Apex Limited is a mining exploration and development company that holds a portfolio of silver and base metal exploration and development properties primarily in South America, Mexico and Central America. The composition and size of our exploration portfolio changes from time to time as we acquire new exploration properties with mineral potential and release exploration properties that have no further interest to us. None of the properties are in production and, consequently, we have no current operating income or cash flow. Our primary source of income since inception has been interest income. Our policy is to invest all excess cash in liquid, high credit quality, short-term financial instruments.
Apex Limited is incorporated in the Cayman Islands and does not conduct any business that currently generates U.S. taxable income. There is currently no corporate taxation imposed by the Cayman Islands. If any form of taxation were to be enacted in the Cayman Islands, we have been granted exemption until January 16, 2015. Apex Silver Mines Corporation, our U.S. management services company, is subject to U.S. federal, state and local income taxes. Other than the management services company, our company does not pay income tax in the U.S.
Results of Operations—Three Months Ended June 30, 2001
Interest and other income. Interest and other income for the second quarter of 2001 is $0.5 million, as compared to $1.4 million for the second quarter of 2000. The decrease in interest and other income for the second quarter of 2001 is primarily the result of lower cash balances and lower interest rates during 2001, compared to cash balances and interest rates during the same period of 2000. In addition we recorded a $0.1 million mark to market loss related to our metals trading program during the second quarter of 2001 compared to a $0.1 gain for the same period in 2000.
Exploration. Exploration expense is $0.8 million for the second quarter of 2001, compared to $1.2 million for the second quarter of 2000. The decrease in exploration expense for 2001 is the result of reduced exploration activity as we continue to conserve our cash position and concentrate resources on the San Cristobal property.
Administrative.

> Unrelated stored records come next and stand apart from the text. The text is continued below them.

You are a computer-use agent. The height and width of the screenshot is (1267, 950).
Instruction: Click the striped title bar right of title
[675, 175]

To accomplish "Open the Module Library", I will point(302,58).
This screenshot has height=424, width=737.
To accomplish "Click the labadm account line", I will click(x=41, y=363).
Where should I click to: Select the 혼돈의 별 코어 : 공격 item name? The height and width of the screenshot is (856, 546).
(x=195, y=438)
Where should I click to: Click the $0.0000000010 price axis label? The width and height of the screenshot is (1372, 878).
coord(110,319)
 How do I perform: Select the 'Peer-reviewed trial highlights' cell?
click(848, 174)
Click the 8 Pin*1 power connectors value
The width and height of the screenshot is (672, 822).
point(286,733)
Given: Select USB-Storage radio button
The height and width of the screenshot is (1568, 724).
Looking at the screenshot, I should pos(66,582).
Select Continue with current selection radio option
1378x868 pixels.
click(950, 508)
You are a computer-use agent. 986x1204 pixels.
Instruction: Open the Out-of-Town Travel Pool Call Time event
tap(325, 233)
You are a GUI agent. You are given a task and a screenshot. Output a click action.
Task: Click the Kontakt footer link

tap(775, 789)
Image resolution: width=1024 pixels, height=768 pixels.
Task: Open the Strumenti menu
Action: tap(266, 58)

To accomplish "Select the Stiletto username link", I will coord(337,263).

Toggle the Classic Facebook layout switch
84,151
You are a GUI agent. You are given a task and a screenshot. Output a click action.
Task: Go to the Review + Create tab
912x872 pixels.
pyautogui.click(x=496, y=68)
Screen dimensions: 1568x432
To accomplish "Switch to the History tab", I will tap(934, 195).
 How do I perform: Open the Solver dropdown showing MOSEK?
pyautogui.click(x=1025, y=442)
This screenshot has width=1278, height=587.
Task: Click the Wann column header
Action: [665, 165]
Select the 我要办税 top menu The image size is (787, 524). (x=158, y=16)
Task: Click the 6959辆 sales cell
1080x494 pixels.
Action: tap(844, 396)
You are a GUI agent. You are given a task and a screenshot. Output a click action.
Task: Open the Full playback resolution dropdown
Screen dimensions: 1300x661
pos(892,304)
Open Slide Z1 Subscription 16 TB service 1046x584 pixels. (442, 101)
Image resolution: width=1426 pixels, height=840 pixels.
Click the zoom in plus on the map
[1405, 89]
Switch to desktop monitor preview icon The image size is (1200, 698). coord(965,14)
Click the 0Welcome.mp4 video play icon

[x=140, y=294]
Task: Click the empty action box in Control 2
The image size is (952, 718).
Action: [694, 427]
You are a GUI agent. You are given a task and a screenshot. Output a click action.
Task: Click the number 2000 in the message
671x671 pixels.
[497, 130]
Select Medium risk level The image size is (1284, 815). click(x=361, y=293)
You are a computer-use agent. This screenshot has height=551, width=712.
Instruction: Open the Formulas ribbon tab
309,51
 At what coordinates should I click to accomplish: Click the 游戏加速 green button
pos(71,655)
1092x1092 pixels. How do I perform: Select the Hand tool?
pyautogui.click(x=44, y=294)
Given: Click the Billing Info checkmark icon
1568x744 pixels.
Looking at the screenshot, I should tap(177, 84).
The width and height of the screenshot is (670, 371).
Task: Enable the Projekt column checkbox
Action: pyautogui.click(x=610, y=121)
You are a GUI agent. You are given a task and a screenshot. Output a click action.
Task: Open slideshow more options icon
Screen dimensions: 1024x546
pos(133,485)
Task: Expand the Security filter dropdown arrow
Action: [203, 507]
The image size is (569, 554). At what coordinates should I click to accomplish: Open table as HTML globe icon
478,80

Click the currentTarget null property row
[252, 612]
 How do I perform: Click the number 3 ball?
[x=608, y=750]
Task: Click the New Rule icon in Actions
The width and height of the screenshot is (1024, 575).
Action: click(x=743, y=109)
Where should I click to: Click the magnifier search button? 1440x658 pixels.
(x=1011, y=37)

Administrative expenses are $2.2 million for the second quarter of 2001, compared to $2.0 million for the second quarter of 2000. The 2001 increase in administrative expenses is primarily the result of stock grants and options awarded to certain consultants and advisors, in lieu of cash, for their services. The options and grants were valued at $0.5 million and were recorded to administrative expenses during the period, compared to 2000 where monthly cash payments were recorded over a twelve-month period. The 2000 expenses were partially offset by a reduction in administrative spending as we continue to conserve our cash position.
8
Results of Operations—Six Months Ended June 30, 2001
Interest and other income. Interest and other income for the first six months of 2001 is $1.2 million, as compared to $3.2 million for the same period of 2000. The decrease in interest and other income for the first six months of 2001 is primarily the result of lower cash balances and lower interest rates during 2001, compared to cash balances and interest rates during the same period of 2000. In addition we recorded a $0.2 million mark to market loss related to our metals trading program during the first six months of 2001 compared to a $0.3 gain for the same period in 2000.
Exploration. Exploration expense is $1.9 million for the first six months of 2001, compared to $2.3 million for the same period of 2000. The decrease in exploration expense for 2001 is the result of reduced exploration activity as we continue to conserve our cash position and concentrate resources on the San Cristobal property.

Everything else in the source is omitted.